Frech behauptete Ristic, „so offensiv wie noch nie in der Bundesliga“ gespielt zu haben, doch in Wahrheit dienten die Spitzen Cyron und Pancev bloß der raffinierten Vorbereitung von Fortunas Abseitsfalle. Tolpatschig vertändelten sie alle Bälle, verleiteten Hansa so zu schnellen Angriffen, und schon standen Rostocks Renner Akpoborie und Baumgart im Abseits. Griff Hansa besonnener an, hatte Düsseldorfs Fünfer-Abfangkette, zusätzlich gesichert durch Libero und zwei Manndecker, keine Mühe, jede Gefahr im Keim zu ersticken. Ein scharfer, aber unplazierter Schuß des fleißigen Akpoborie war so ziemlich alles, was auf das Fortuna-Tor geflogen kam.

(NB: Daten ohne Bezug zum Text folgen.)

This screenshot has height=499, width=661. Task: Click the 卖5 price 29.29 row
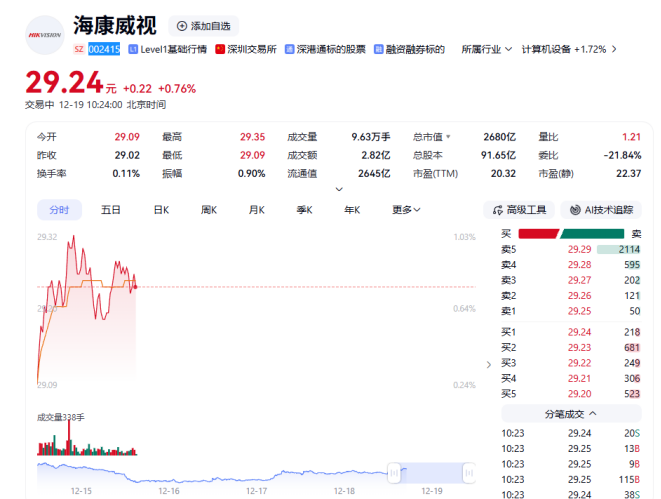point(578,249)
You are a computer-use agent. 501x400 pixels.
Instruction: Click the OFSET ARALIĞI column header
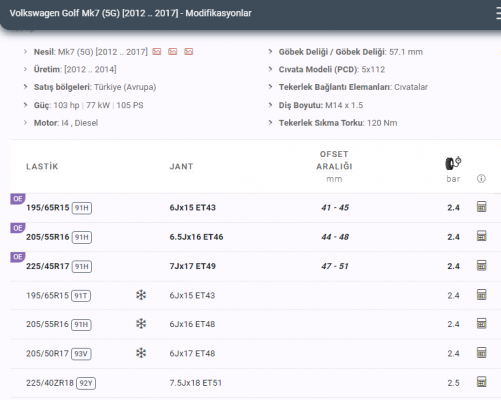pyautogui.click(x=334, y=160)
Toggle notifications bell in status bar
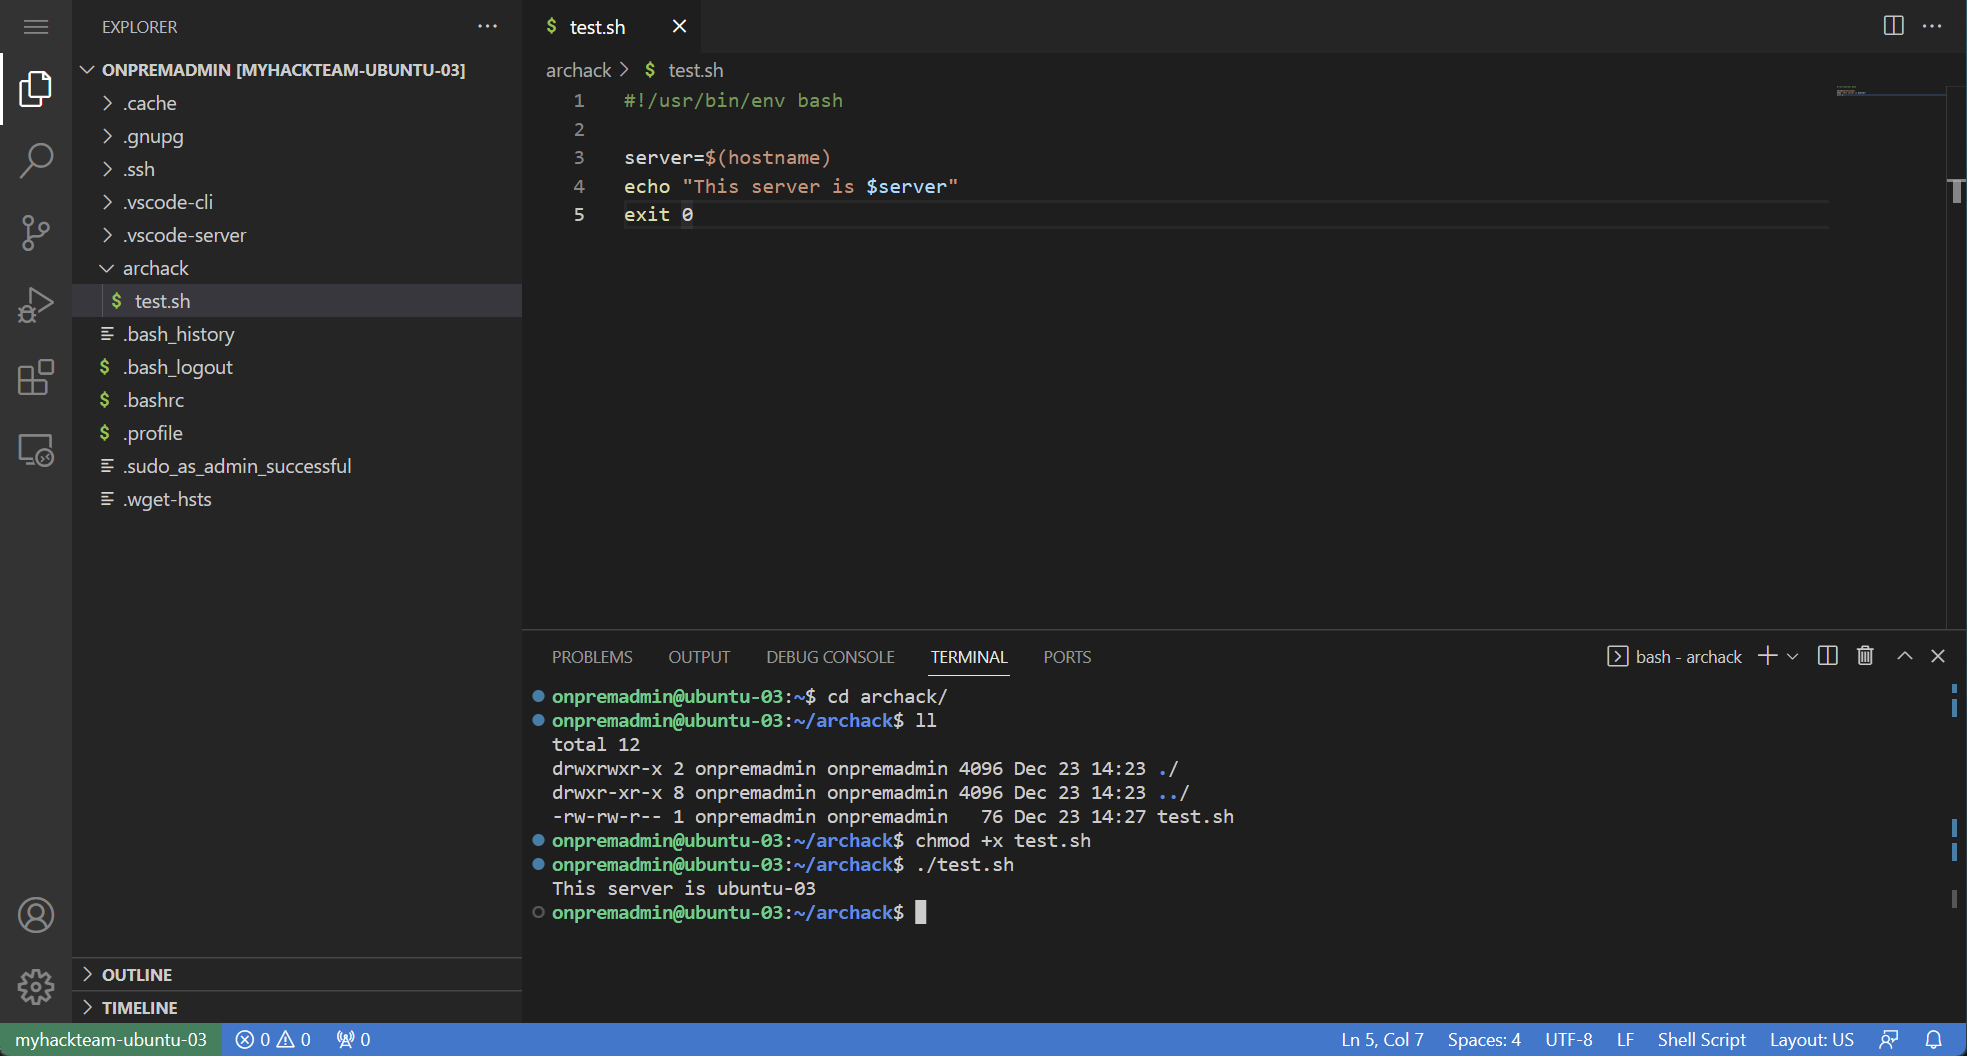 click(1934, 1040)
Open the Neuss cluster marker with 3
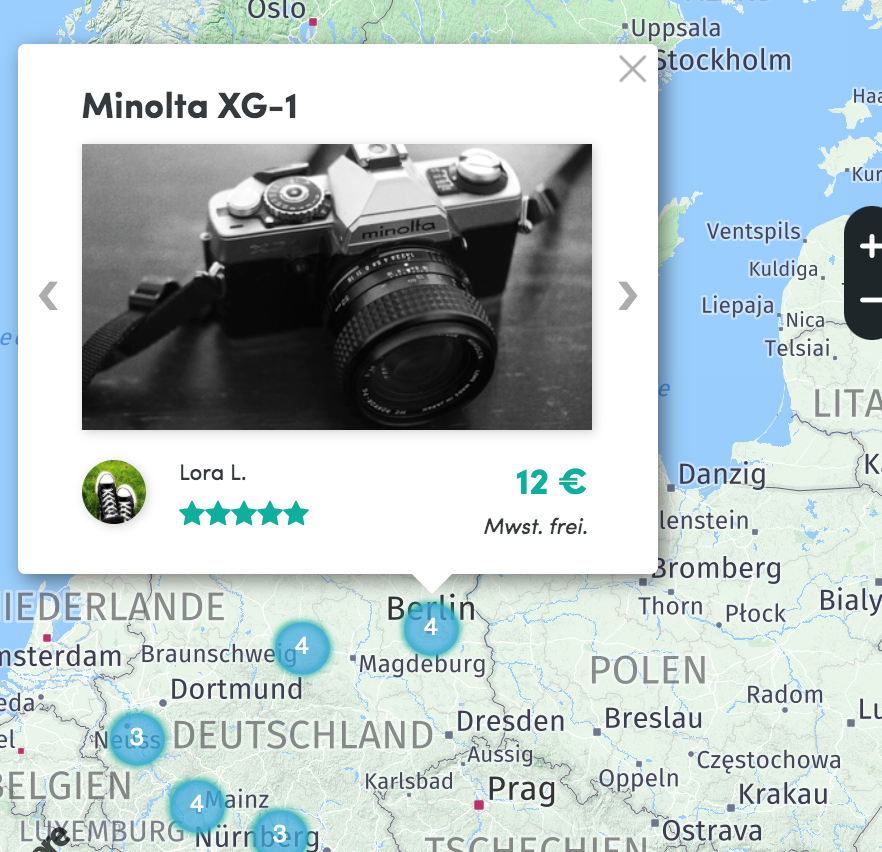Screen dimensions: 882x852 click(137, 737)
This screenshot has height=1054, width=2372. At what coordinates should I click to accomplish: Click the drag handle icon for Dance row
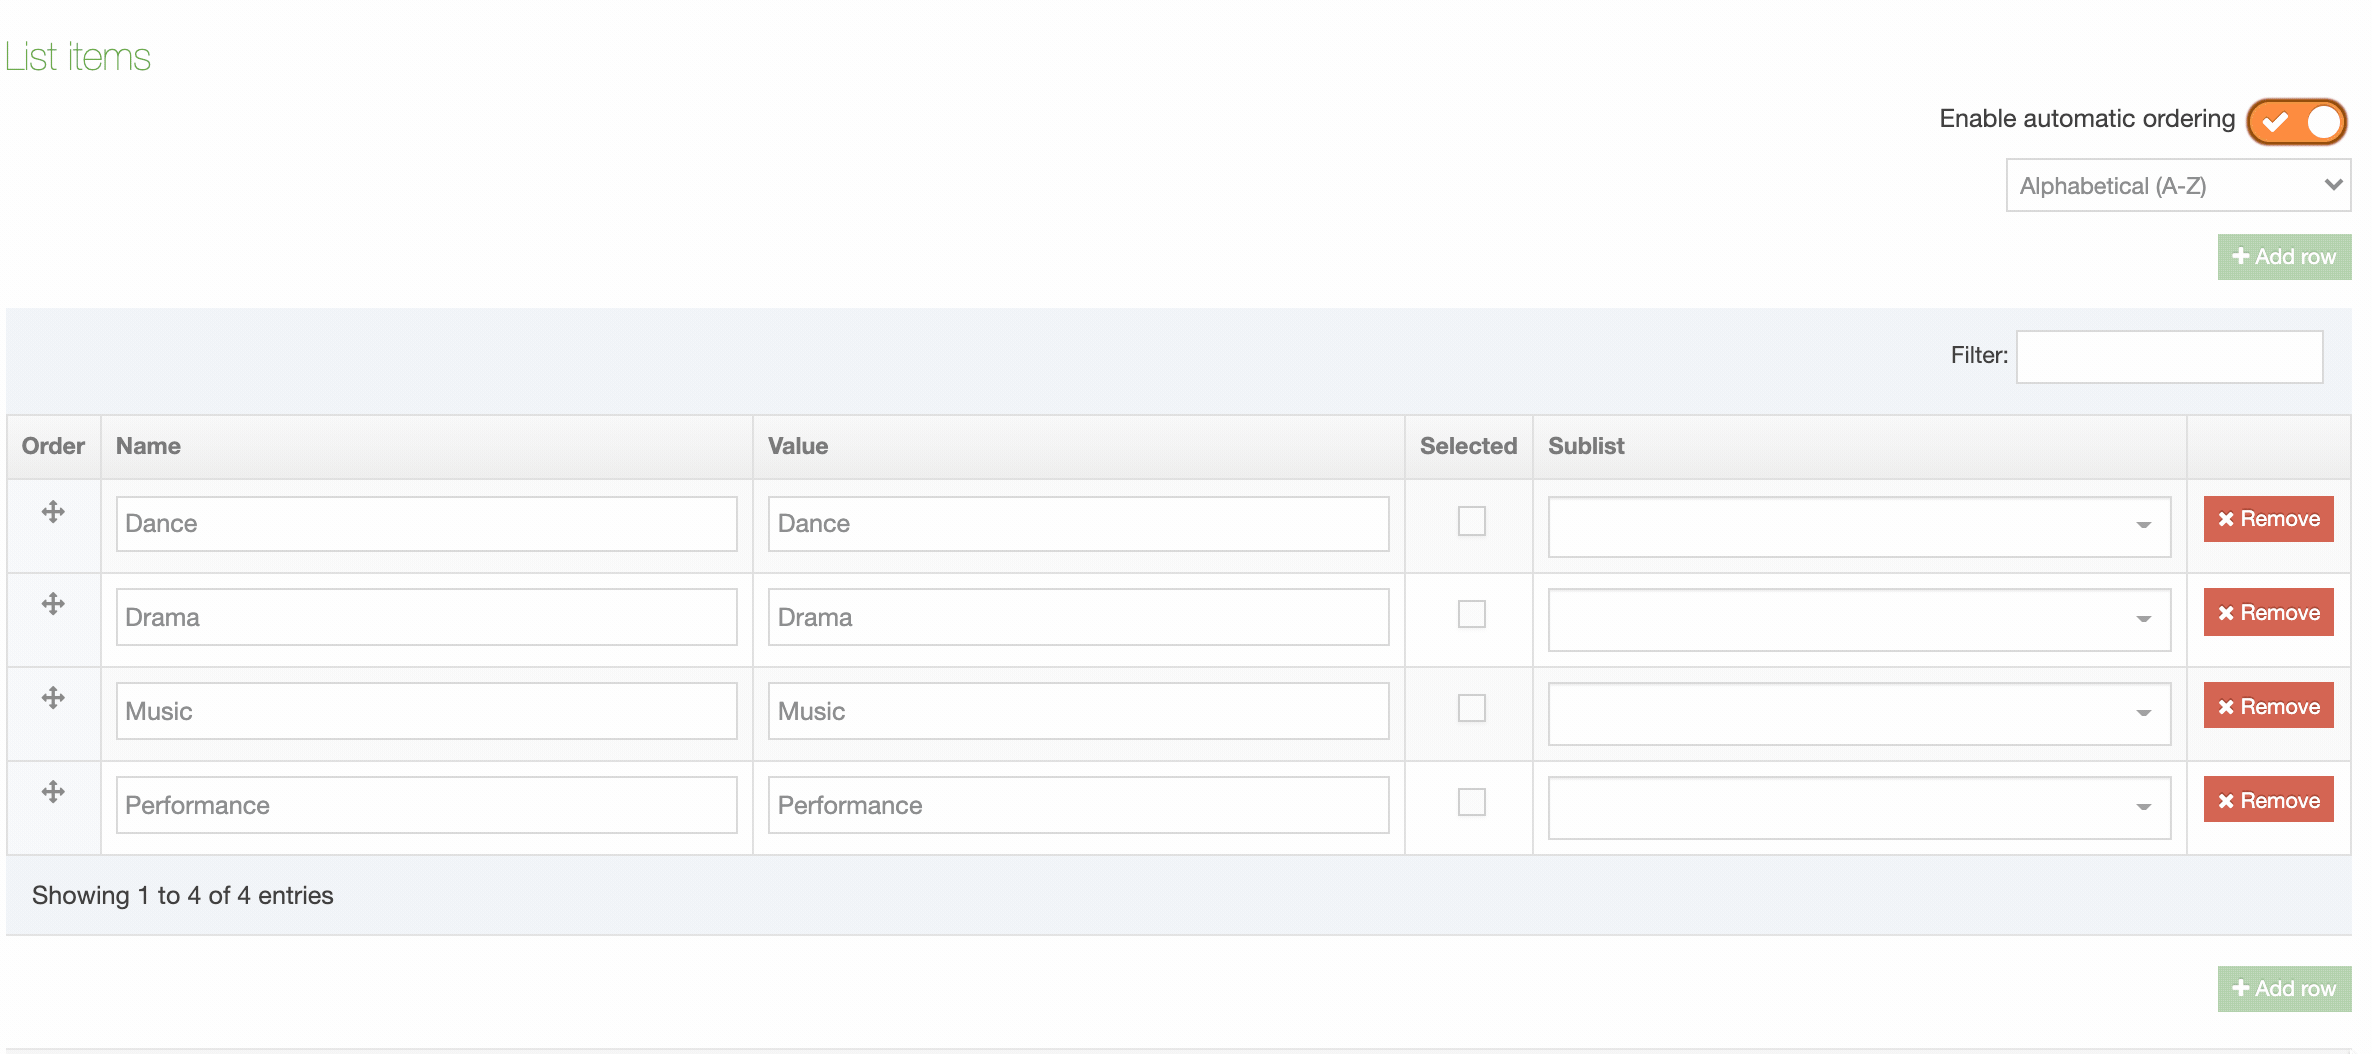53,512
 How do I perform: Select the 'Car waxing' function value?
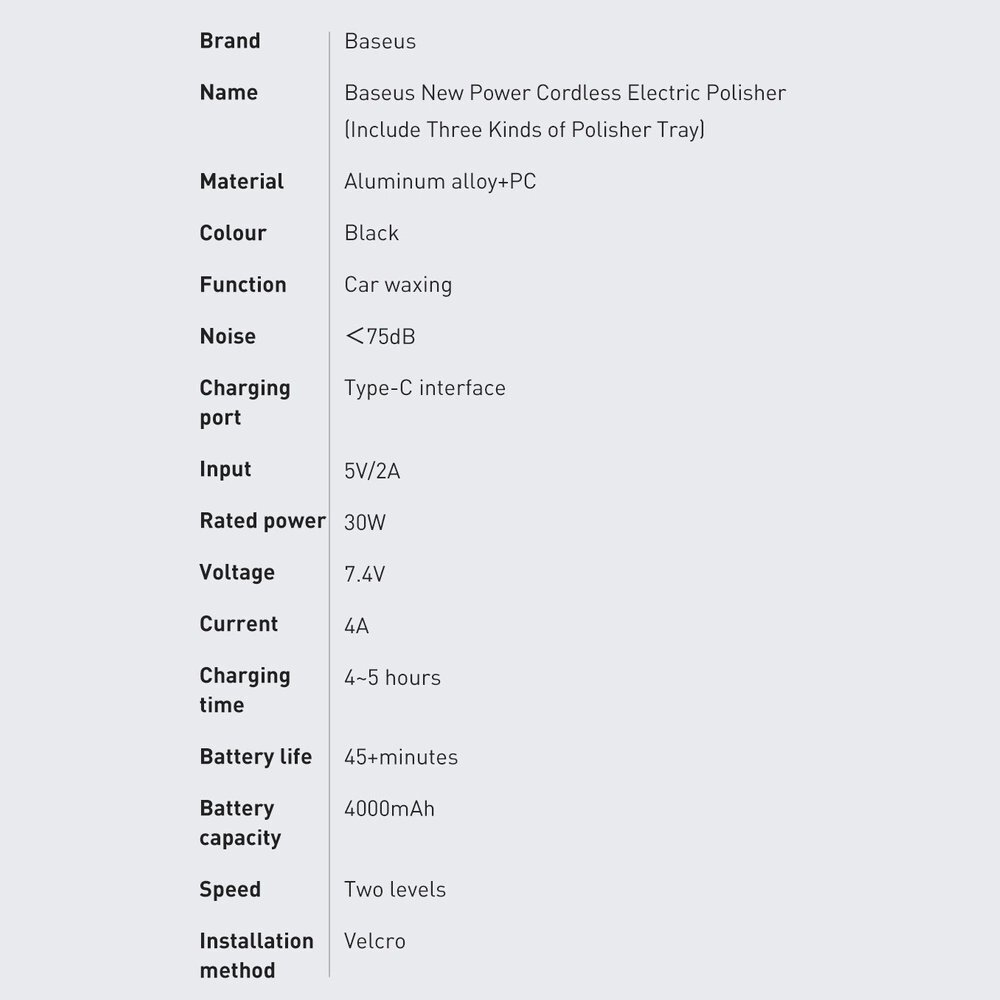pos(398,285)
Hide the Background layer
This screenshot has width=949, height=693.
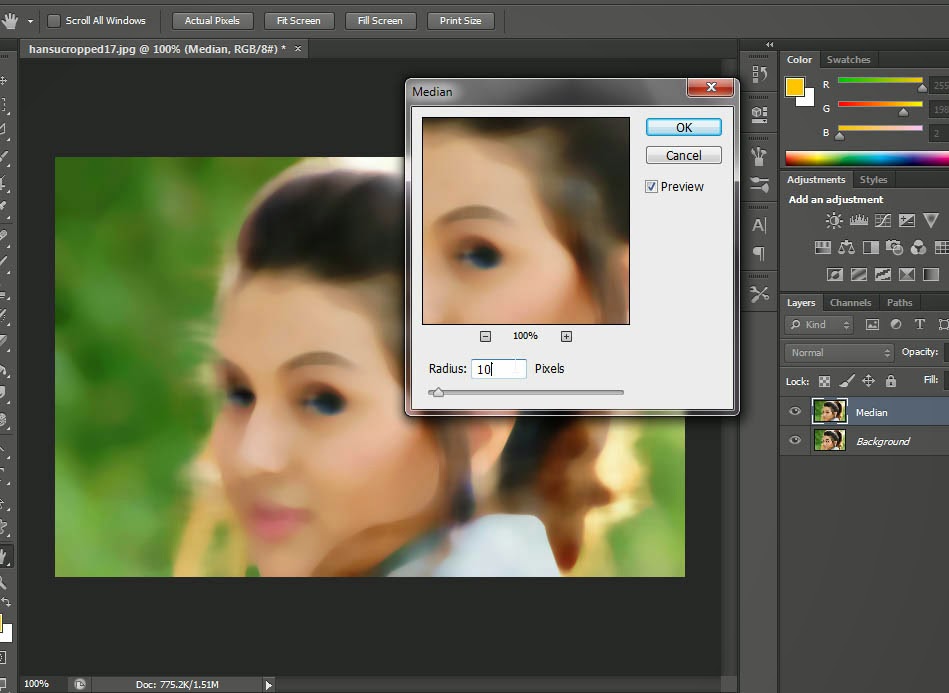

„Wir haben zweimal auswärts in Berlin einen Punkt gewonnen“, machte Rostocks Coach Frank Pagelsdorf keinen Hehl aus seiner Abneigung gegen den Ort der „schlechtesten Saisonleistung“, und auch Steffen Baumgart meinte: „Ich möchte lieber in Rostock spielen.“ Einer kommt immer wieder gern nach Berlin: Hansas Schatzmeister. Ein echter Wikinger eben.Matti Lieske
Fortuna Düsseldorf: Koch - Katemann, Glavas, Werner - Winkhold, Buncol, Shala, Seeliger, Mehlhorn - Pancev (67. Schwinkendorf), Cyron (85. Tonello)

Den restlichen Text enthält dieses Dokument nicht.